[start]

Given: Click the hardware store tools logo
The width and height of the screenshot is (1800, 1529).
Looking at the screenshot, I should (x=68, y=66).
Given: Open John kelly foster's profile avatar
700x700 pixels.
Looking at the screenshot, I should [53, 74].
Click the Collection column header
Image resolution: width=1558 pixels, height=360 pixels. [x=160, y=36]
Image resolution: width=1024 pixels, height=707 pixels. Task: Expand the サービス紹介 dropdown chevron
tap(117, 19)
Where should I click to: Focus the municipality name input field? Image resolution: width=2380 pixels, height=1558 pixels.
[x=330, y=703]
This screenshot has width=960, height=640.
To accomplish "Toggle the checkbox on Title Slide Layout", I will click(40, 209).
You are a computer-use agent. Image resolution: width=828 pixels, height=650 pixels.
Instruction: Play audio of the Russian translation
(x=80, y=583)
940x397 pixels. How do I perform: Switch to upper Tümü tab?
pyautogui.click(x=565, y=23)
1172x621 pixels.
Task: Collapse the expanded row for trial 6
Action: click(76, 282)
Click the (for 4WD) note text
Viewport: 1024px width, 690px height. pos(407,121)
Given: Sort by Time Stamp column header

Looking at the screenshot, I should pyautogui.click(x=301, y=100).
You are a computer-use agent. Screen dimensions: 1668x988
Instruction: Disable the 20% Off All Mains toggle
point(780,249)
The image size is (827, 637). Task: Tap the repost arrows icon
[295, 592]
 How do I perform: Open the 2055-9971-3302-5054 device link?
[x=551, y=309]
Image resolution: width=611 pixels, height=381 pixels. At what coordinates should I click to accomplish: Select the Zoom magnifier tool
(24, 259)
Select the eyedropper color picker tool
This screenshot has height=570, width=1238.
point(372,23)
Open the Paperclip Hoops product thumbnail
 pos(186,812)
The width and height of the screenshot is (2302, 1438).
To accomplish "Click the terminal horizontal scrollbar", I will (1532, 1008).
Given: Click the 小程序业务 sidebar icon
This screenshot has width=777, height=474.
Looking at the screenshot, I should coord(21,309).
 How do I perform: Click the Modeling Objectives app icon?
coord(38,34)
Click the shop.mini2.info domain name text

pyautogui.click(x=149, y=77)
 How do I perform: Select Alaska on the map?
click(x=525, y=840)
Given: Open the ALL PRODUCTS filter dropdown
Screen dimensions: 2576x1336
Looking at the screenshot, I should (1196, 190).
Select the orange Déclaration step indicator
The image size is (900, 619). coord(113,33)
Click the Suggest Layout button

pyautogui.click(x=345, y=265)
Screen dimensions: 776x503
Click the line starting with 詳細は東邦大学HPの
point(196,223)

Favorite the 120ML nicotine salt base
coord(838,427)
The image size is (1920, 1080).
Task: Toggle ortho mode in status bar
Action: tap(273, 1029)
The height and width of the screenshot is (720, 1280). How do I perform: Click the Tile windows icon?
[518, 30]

[end]

## Written request
Could you copy the whole listing above character for character, with every line in its original order?

## Full answer
Given: Click the hardware store tools logo
The width and height of the screenshot is (1800, 1529).
Looking at the screenshot, I should (x=68, y=66).
Given: Open John kelly foster's profile avatar
700x700 pixels.
Looking at the screenshot, I should [53, 74].
Click the Collection column header
Image resolution: width=1558 pixels, height=360 pixels. [x=160, y=36]
Image resolution: width=1024 pixels, height=707 pixels. Task: Expand the サービス紹介 dropdown chevron
tap(117, 19)
Where should I click to: Focus the municipality name input field? Image resolution: width=2380 pixels, height=1558 pixels.
[x=330, y=703]
This screenshot has width=960, height=640.
To accomplish "Toggle the checkbox on Title Slide Layout", I will click(40, 209).
You are a computer-use agent. Image resolution: width=828 pixels, height=650 pixels.
Instruction: Play audio of the Russian translation
(x=80, y=583)
940x397 pixels. How do I perform: Switch to upper Tümü tab?
pyautogui.click(x=565, y=23)
1172x621 pixels.
Task: Collapse the expanded row for trial 6
Action: click(76, 282)
Click the (for 4WD) note text
Viewport: 1024px width, 690px height. pos(407,121)
Given: Sort by Time Stamp column header

Looking at the screenshot, I should pyautogui.click(x=301, y=100).
You are a computer-use agent. Screen dimensions: 1668x988
Instruction: Disable the 20% Off All Mains toggle
point(780,249)
The image size is (827, 637). Task: Tap the repost arrows icon
[295, 592]
 How do I perform: Open the 2055-9971-3302-5054 device link?
[x=551, y=309]
Image resolution: width=611 pixels, height=381 pixels. At what coordinates should I click to accomplish: Select the Zoom magnifier tool
(24, 259)
Select the eyedropper color picker tool
This screenshot has height=570, width=1238.
point(372,23)
Open the Paperclip Hoops product thumbnail
 pos(186,812)
The width and height of the screenshot is (2302, 1438).
To accomplish "Click the terminal horizontal scrollbar", I will (1532, 1008).
Given: Click the 小程序业务 sidebar icon
This screenshot has width=777, height=474.
Looking at the screenshot, I should coord(21,309).
 How do I perform: Click the Modeling Objectives app icon?
coord(38,34)
Click the shop.mini2.info domain name text

pyautogui.click(x=149, y=77)
 How do I perform: Select Alaska on the map?
click(x=525, y=840)
Given: Open the ALL PRODUCTS filter dropdown
Screen dimensions: 2576x1336
Looking at the screenshot, I should (1196, 190).
Select the orange Déclaration step indicator
The image size is (900, 619). coord(113,33)
Click the Suggest Layout button

pyautogui.click(x=345, y=265)
Screen dimensions: 776x503
Click the line starting with 詳細は東邦大学HPの
point(196,223)

Favorite the 120ML nicotine salt base
coord(838,427)
The image size is (1920, 1080).
Task: Toggle ortho mode in status bar
Action: tap(273, 1029)
The height and width of the screenshot is (720, 1280). How do I perform: Click the Tile windows icon?
[518, 30]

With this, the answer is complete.